One day, not so long ago, I asked Lola what exactly she was a consultant for.

“Security, of course.” She answered as she handed me her black leather jacket with the zippers and buttons made of gunmetal.

Originally written in 2010.  ––P. Beldona

On Totalitarianism–Mottle Knows Best

Mottle Knows Best

Mrs. Mottle scurried after her neighbor, Rose. Rose stopped abruptly on the sidewalk and turned around with a grimace. “Following me again, Mrs. Mottle?” She put one hand on her hip. “Let me guess, block party meeting this evening?”

“We are a social group.” Mrs. Mottle said, taken aback at Rose’s fierceness. “We get together and talk about the happenings in the neighborhood.”

“Gossips, the lot of you.” Rose tapped her heels impatiently. “I’m due at the office in twenty minutes. If I arrive late and someone else grabs up the spot, I’m blaming you.”

“Me?” Mrs. Mottle’s heart fluttered. “Rose, you are so irritated at me when I’m only trying to help you…for your own good! They may take you away!”

“What?” Rose’s eyes narrowed and she stepped forward. “What did you say? What have you been telling the block party, Mrs. Mottle? Only too happy to ‘report,’ aren’t you?”

Mrs. Mottle realized she’d said too much. “N-no, of course not, dear. We’re only here to help! I would never get you…in trouble, but for your own good, it––”

“Then what is it? What did I do this time?”

“Rose, you must understand that I have your best interests at heart. This morning,” She sighed, “Now prepare yourself…this morning your shower was seven minutes.” Mrs. Mottle looked up hopefully only to find Rose staring down at her open-mouthed.

Rose crossed her arms. “And? I’m waiting for the punch line…”

The younger woman laughed shortly. “Oh, Rose, why, you’ve forgotten! The new edict! Now let me see if I remember it straight, ‘all citizens are responsible for their water use. To go beyond the recommended five minutes for a shower is shameful and a waste.’ So you see––”

“Oh, shut up!” Rose pulled her handbag up higher on her shoulder. “What does it matter if I take a seven-minute shower? What does it matter if I take a twenty-minute shower? I’m paying for it! We have entire oceans at our disposal, and, apparently you haven’t noticed because you’ve been too busy spying on people, it has rained cats and dogs every evening for the last eight days! Oh, and another thing! You think the Higher-Ups really care about these things? You think the block party does? Damn it, Mrs. Mottle! Can’t you see what they’re doing?”

“Of course, Rose, but Practical Science states––”

“Ha!
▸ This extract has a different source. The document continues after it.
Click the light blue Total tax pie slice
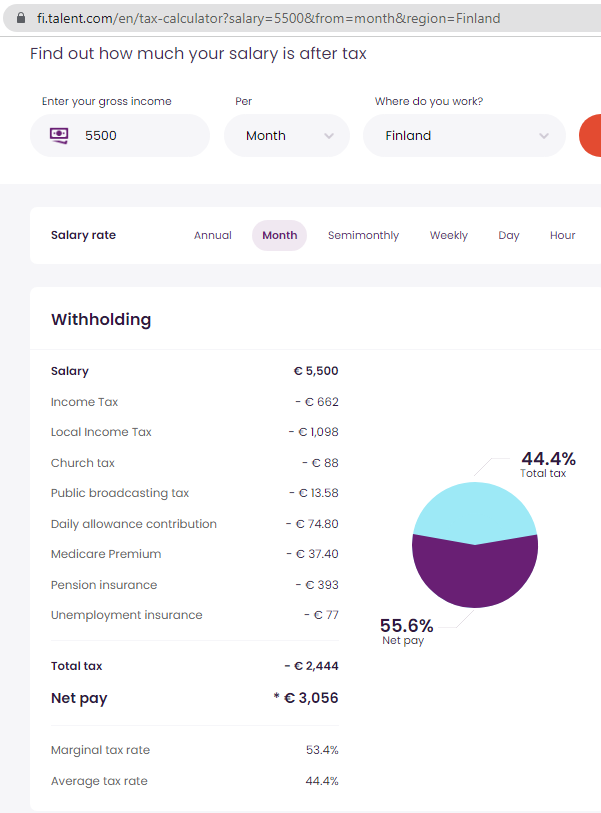Image resolution: width=601 pixels, height=813 pixels. tap(474, 510)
As if PS is ever practical! Or right! One day eggs are good for you, the next they’re bad! Why, I saw an article just the other day on the evils of fruit! Fruit! You know what it is, don’t you? They want us to eat only that dog food for humans they keep manufacturing, while the Higher-Ups feed on steak and wine! Oh, I can’t believe I let you rile me up this early in the morning! Good day, Mrs. Mottle!” Rose tromped off in her heels.
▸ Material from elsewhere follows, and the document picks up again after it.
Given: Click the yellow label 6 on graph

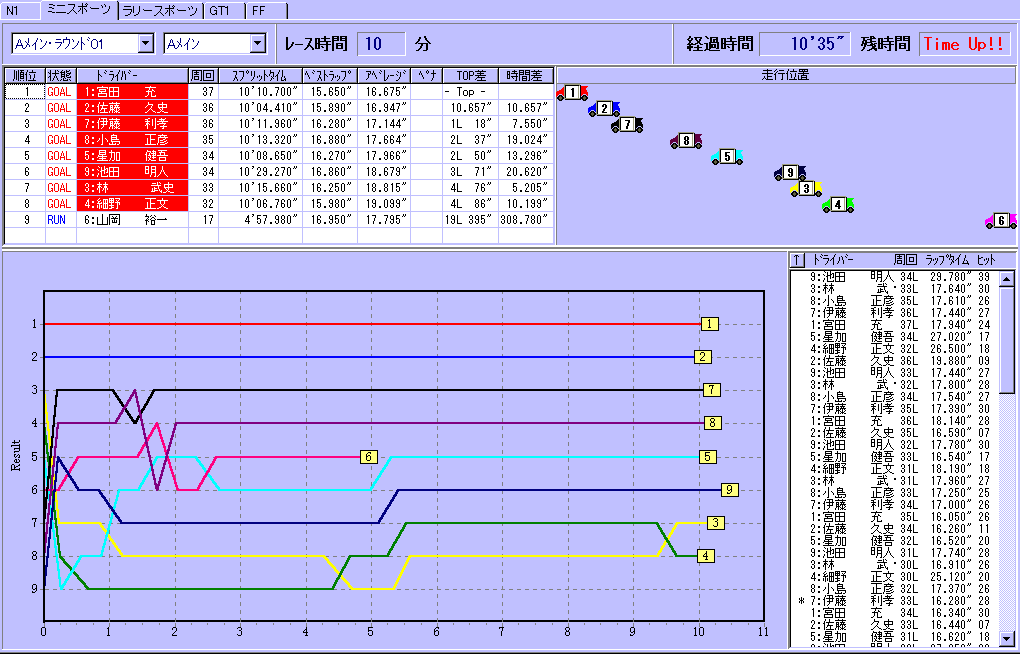Looking at the screenshot, I should [368, 457].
Her neighbor looked sorrowfully after her. Little did Rose know the danger she was in. Two more strikes and she would have to be put in Rehabilitation…for the common good, of course. Mrs. Mottle didn’t like her task, but the important thing was that the laws be kept. Rose was always going off about the “stupid, ridiculous, impractical laws that made real living impossible!” Mrs. Mottle didn’t think that was for them to judge. That was for the Higher-Ups, the people who knew better. She wasn’t sure at that moment why they did know better, but surely they must, as they were in charge. She must inform the party of Rose’s seven-minute shower. The young lady puffed out her chest. They would talk it through. They would come up with a solution and show Rose how her thinking was wrong. It was only a matter of time.